## Work instructions
Once you find the line containing "Where should I", set down exactly that line and every one after it through the end of the listing below, with both ends included and any pictures omitted.

## Dataset entries
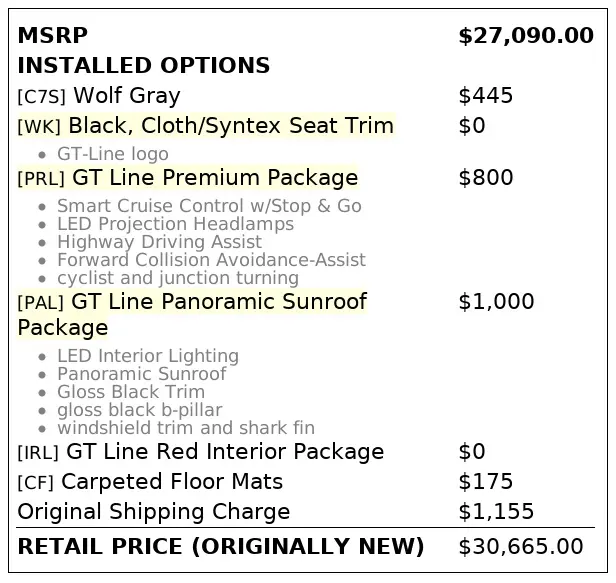This screenshot has height=583, width=616.
Task: Click the $445 Wolf Gray price
Action: pyautogui.click(x=485, y=96)
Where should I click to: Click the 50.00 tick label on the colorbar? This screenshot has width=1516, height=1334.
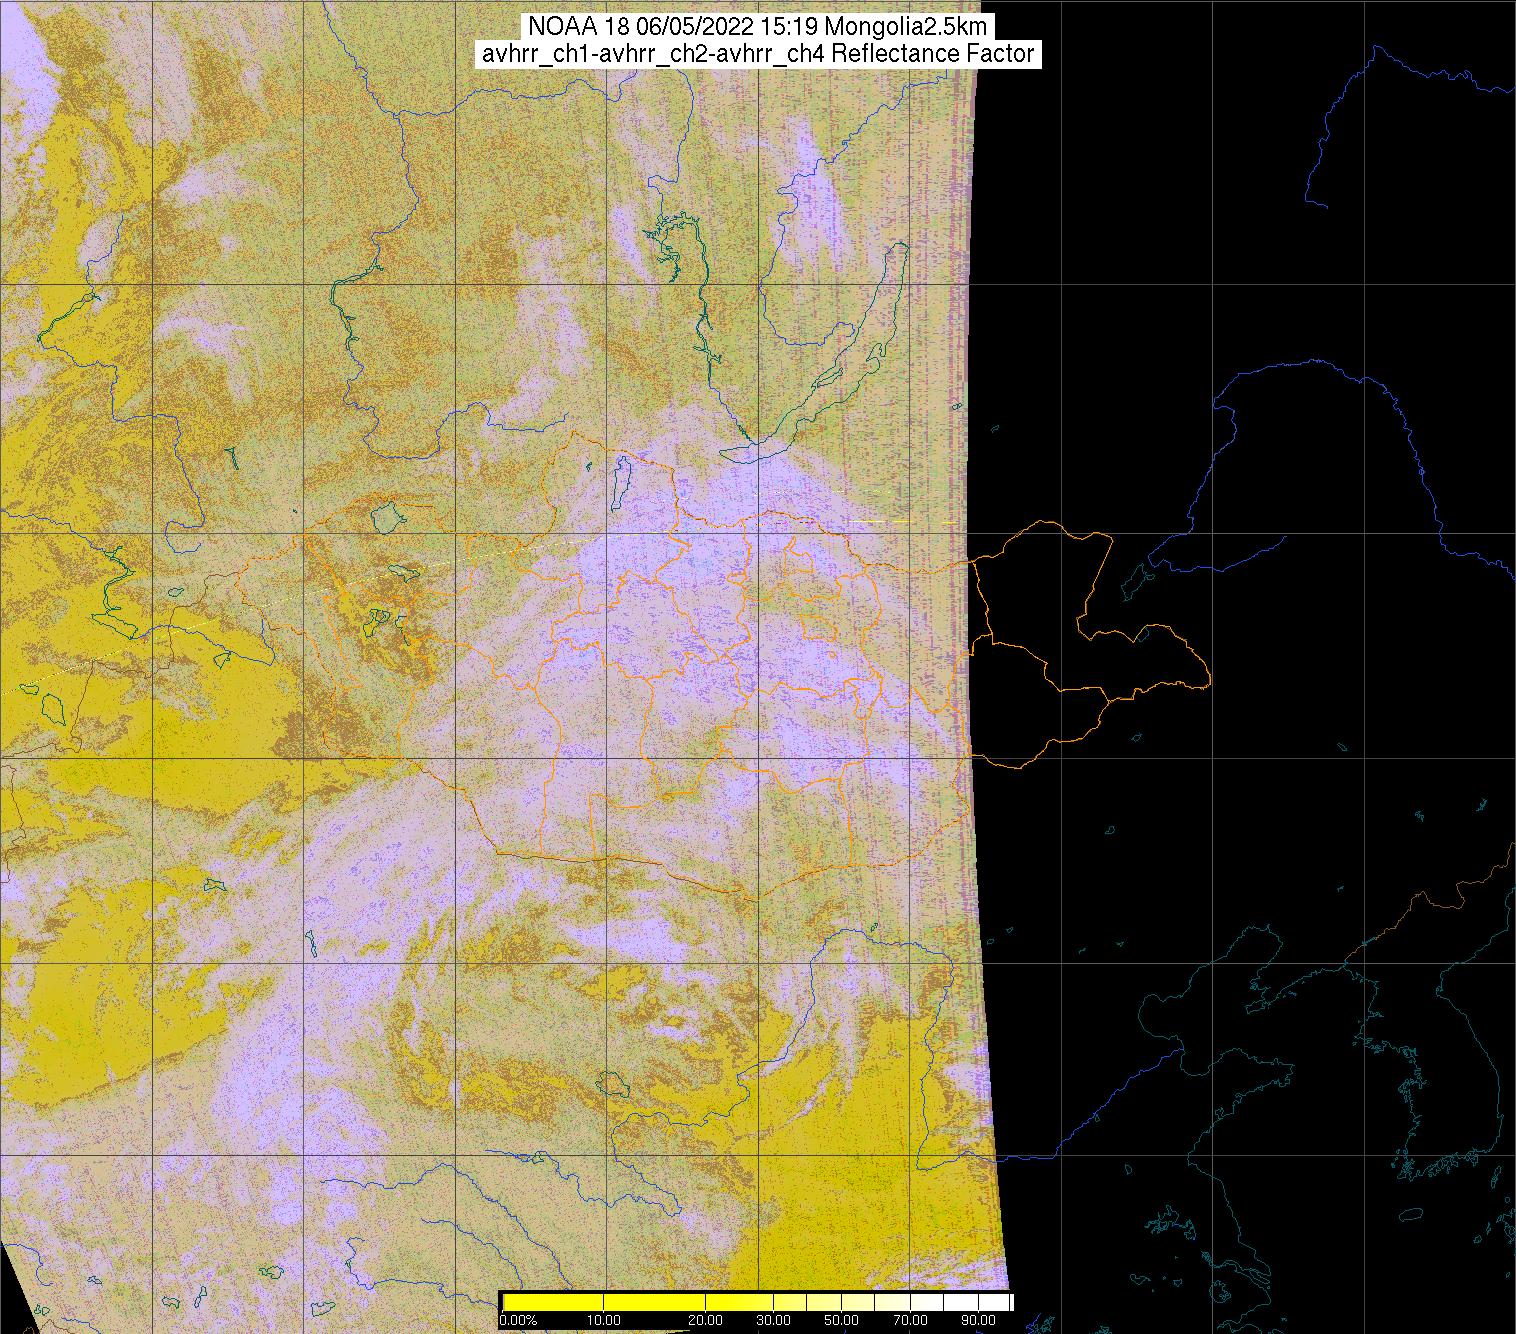pos(842,1321)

## Expected answer
Where should I click to: Click the 50.00 tick label on the colorbar? This screenshot has width=1516, height=1334.
pos(842,1321)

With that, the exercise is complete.